■ PROBLEM DETAILS ■
For this task, copy the data that follows exactly, keeping every character.

■ EXCERPTED RECORDS ■
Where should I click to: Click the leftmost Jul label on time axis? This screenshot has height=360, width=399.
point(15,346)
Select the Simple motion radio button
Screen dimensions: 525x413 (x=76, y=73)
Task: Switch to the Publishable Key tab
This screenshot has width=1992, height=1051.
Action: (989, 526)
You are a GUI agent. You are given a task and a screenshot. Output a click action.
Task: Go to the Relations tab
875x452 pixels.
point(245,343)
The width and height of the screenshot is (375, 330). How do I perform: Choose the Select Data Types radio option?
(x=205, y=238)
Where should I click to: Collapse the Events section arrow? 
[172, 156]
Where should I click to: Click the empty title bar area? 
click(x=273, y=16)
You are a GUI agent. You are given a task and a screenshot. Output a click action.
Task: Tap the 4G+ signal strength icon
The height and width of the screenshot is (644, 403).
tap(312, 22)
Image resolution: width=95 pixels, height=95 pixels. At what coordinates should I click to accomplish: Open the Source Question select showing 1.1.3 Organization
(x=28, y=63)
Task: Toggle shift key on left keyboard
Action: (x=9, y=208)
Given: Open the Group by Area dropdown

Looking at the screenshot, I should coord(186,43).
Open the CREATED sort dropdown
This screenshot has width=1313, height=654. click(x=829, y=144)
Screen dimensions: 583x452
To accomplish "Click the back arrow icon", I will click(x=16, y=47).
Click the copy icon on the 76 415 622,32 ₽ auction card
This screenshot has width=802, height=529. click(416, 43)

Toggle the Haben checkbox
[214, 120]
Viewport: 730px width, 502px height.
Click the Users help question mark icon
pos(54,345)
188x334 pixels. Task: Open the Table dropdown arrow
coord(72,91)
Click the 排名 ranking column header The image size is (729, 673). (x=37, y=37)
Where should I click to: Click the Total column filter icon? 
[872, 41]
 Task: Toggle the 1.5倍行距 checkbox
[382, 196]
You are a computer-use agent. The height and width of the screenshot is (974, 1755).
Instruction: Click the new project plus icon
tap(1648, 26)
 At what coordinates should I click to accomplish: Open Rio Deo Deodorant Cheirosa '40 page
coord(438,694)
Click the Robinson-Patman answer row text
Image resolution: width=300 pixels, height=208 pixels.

■ COMPLETED TASK ■
Where should I click to: Click the leftmost Jul label on time axis? This screenshot has height=360, width=399.
point(15,346)
Select the Simple motion radio button
Screen dimensions: 525x413 (x=76, y=73)
Task: Switch to the Publishable Key tab
This screenshot has width=1992, height=1051.
Action: (989, 526)
You are a GUI agent. You are given a task and a screenshot. Output a click action.
Task: Go to the Relations tab
875x452 pixels.
point(245,343)
The width and height of the screenshot is (375, 330). How do I perform: Choose the Select Data Types radio option?
(x=205, y=238)
Where should I click to: Collapse the Events section arrow? 
[172, 156]
Where should I click to: Click the empty title bar area? 
click(x=273, y=16)
You are a GUI agent. You are given a task and a screenshot. Output a click action.
Task: Tap the 4G+ signal strength icon
The height and width of the screenshot is (644, 403).
tap(312, 22)
Image resolution: width=95 pixels, height=95 pixels. At what coordinates should I click to accomplish: Open the Source Question select showing 1.1.3 Organization
(x=28, y=63)
Task: Toggle shift key on left keyboard
Action: (x=9, y=208)
Given: Open the Group by Area dropdown

Looking at the screenshot, I should coord(186,43).
Open the CREATED sort dropdown
This screenshot has width=1313, height=654. click(x=829, y=144)
Screen dimensions: 583x452
To accomplish "Click the back arrow icon", I will click(x=16, y=47).
Click the copy icon on the 76 415 622,32 ₽ auction card
This screenshot has width=802, height=529. click(416, 43)

Toggle the Haben checkbox
[214, 120]
Viewport: 730px width, 502px height.
Click the Users help question mark icon
pos(54,345)
188x334 pixels. Task: Open the Table dropdown arrow
coord(72,91)
Click the 排名 ranking column header The image size is (729, 673). (x=37, y=37)
Where should I click to: Click the Total column filter icon? 
[872, 41]
 Task: Toggle the 1.5倍行距 checkbox
[382, 196]
You are a computer-use agent. The height and width of the screenshot is (974, 1755).
Instruction: Click the new project plus icon
tap(1648, 26)
 At what coordinates should I click to accomplish: Open Rio Deo Deodorant Cheirosa '40 page
coord(438,694)
Click the Robinson-Patman answer row text
Image resolution: width=300 pixels, height=208 pixels.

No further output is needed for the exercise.